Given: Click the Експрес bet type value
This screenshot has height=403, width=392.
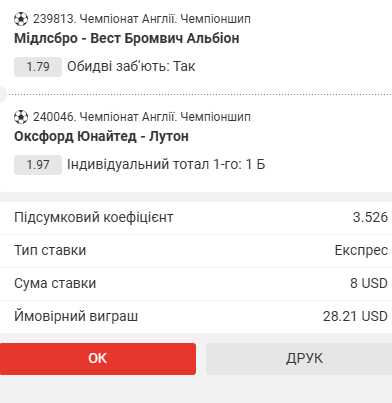Looking at the screenshot, I should [361, 251].
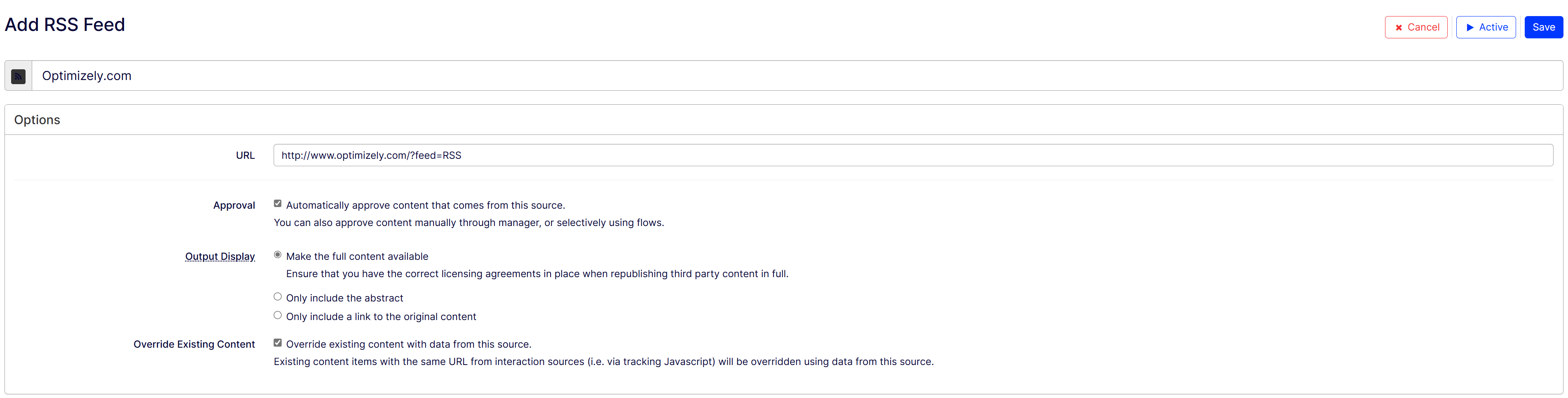Uncheck the override existing content checkbox

[278, 343]
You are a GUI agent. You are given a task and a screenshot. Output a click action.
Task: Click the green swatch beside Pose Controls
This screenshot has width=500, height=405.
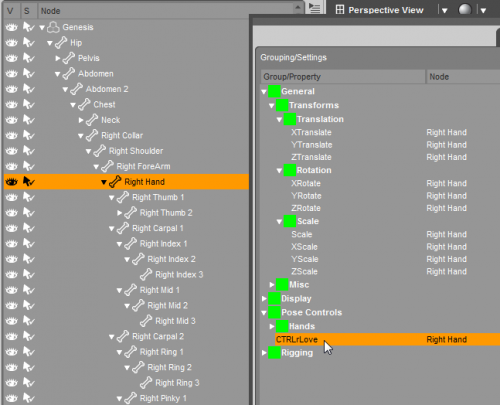pyautogui.click(x=274, y=312)
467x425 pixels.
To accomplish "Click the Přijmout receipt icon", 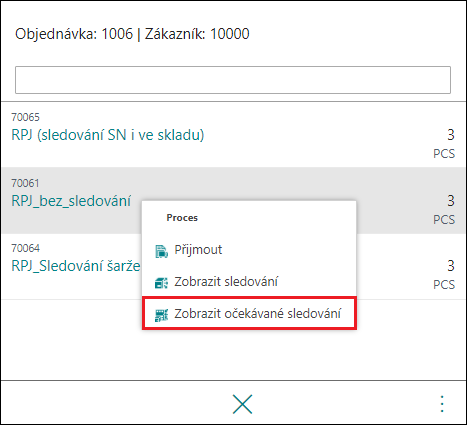I will click(x=162, y=251).
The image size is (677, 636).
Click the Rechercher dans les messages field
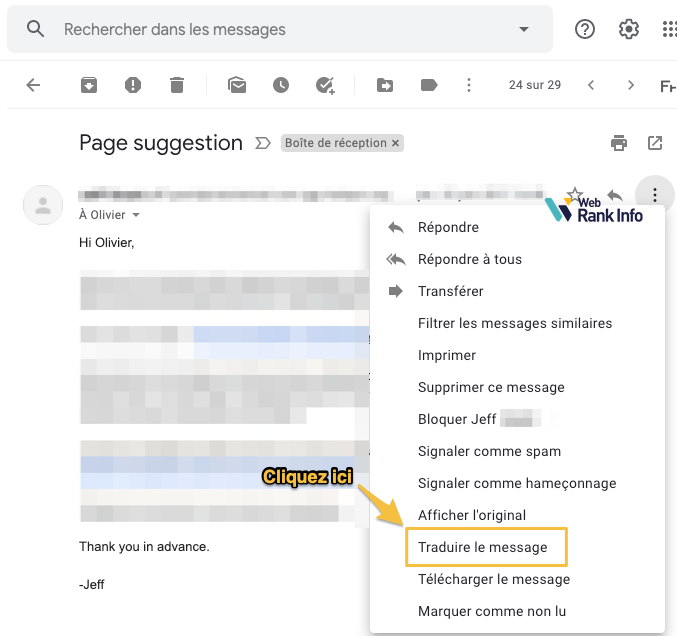[x=280, y=29]
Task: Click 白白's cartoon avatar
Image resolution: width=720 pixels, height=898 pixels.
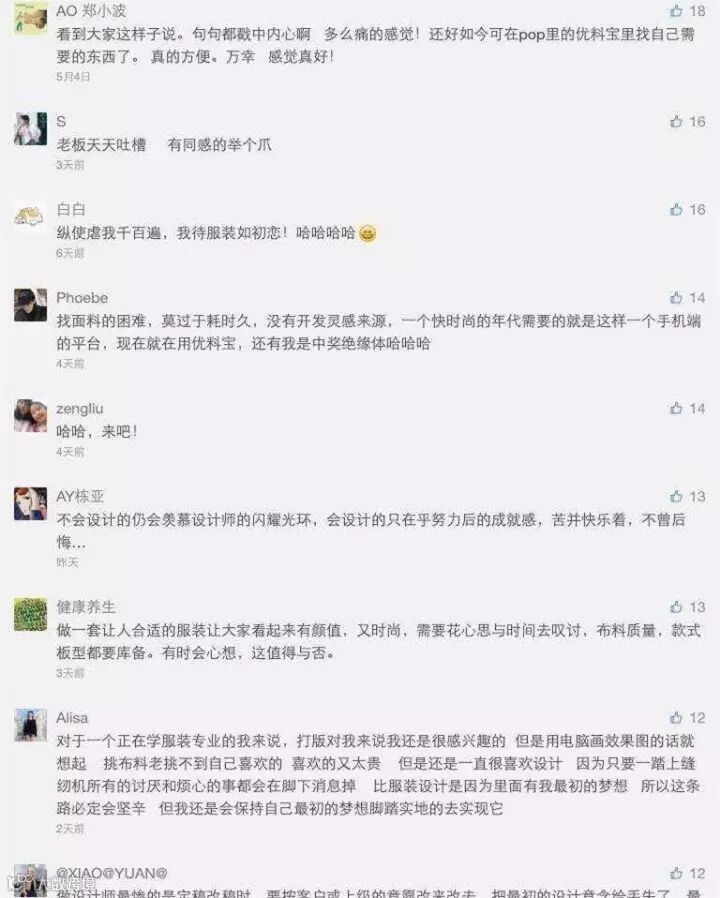Action: (30, 217)
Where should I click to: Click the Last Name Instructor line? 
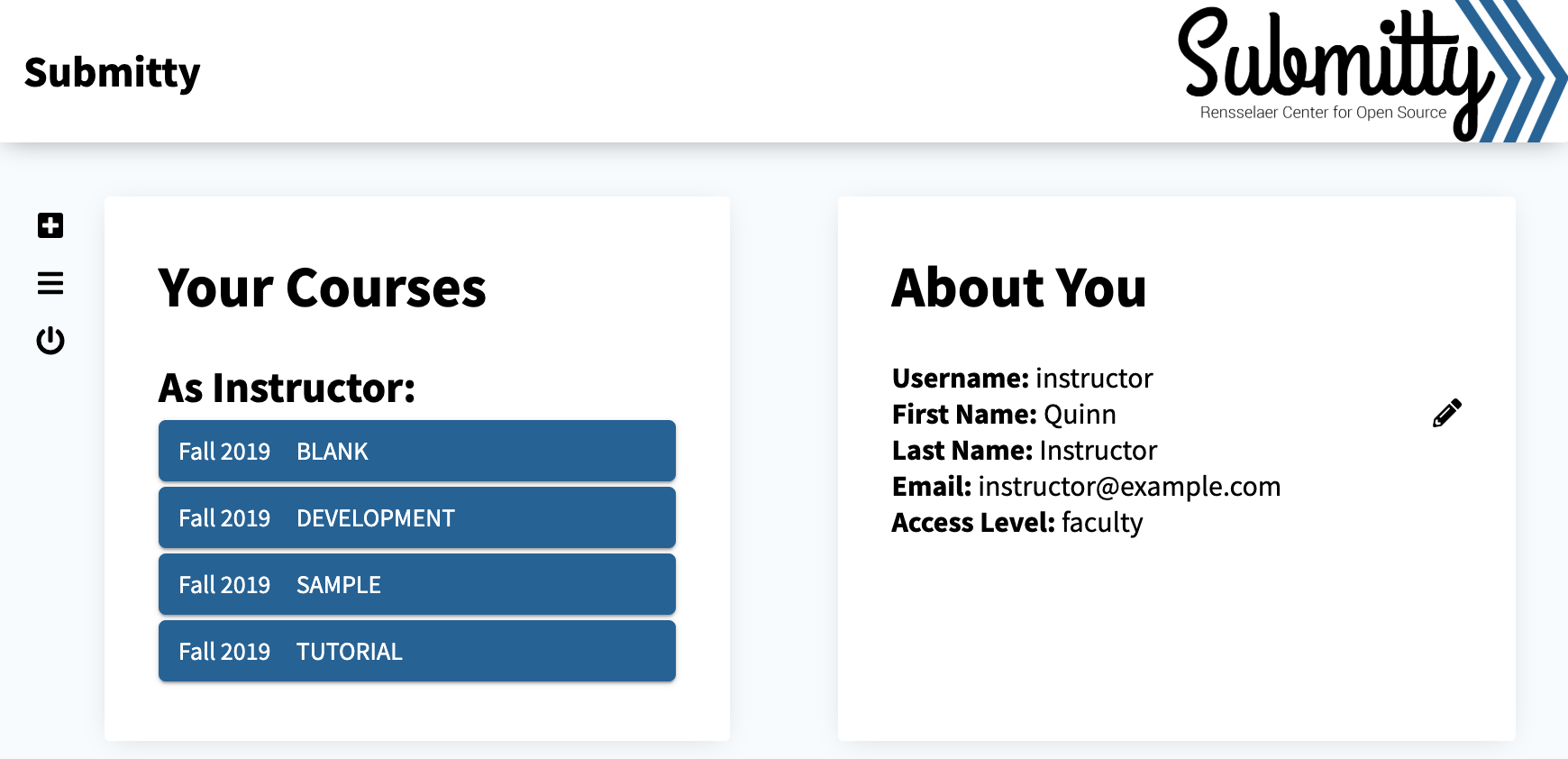tap(1025, 450)

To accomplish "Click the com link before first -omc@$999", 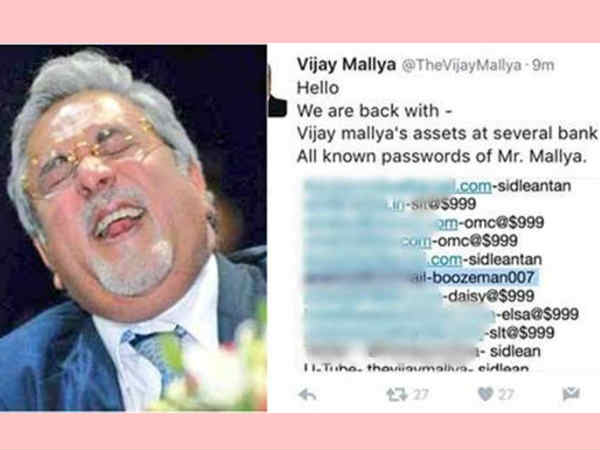I will coord(447,223).
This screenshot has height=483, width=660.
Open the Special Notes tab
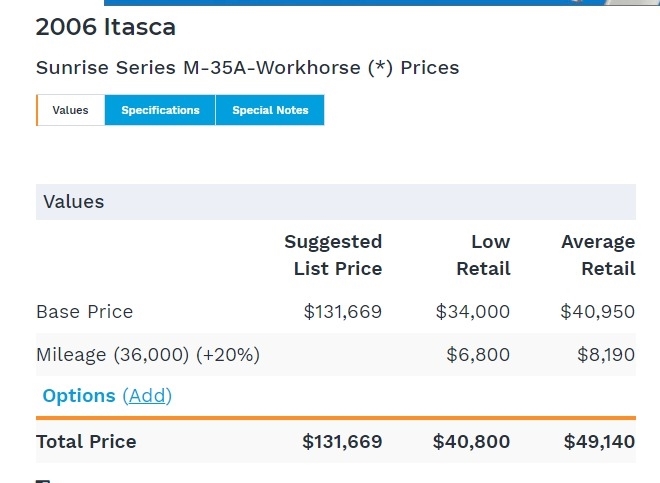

# # # #

[Work instruction]:
Pictures aside, write out verbatim every line from the first line of the material through the line holding "Task: Click the".

[Reply to the exercise]:
Given: Click the Експрес bet type value
This screenshot has height=403, width=392.
Looking at the screenshot, I should [361, 251].
Uncheck the override existing content checkbox

[278, 343]
You are a GUI agent. You are given a task and a screenshot. Output a click action.
Task: Click the green swatch beside Pose Controls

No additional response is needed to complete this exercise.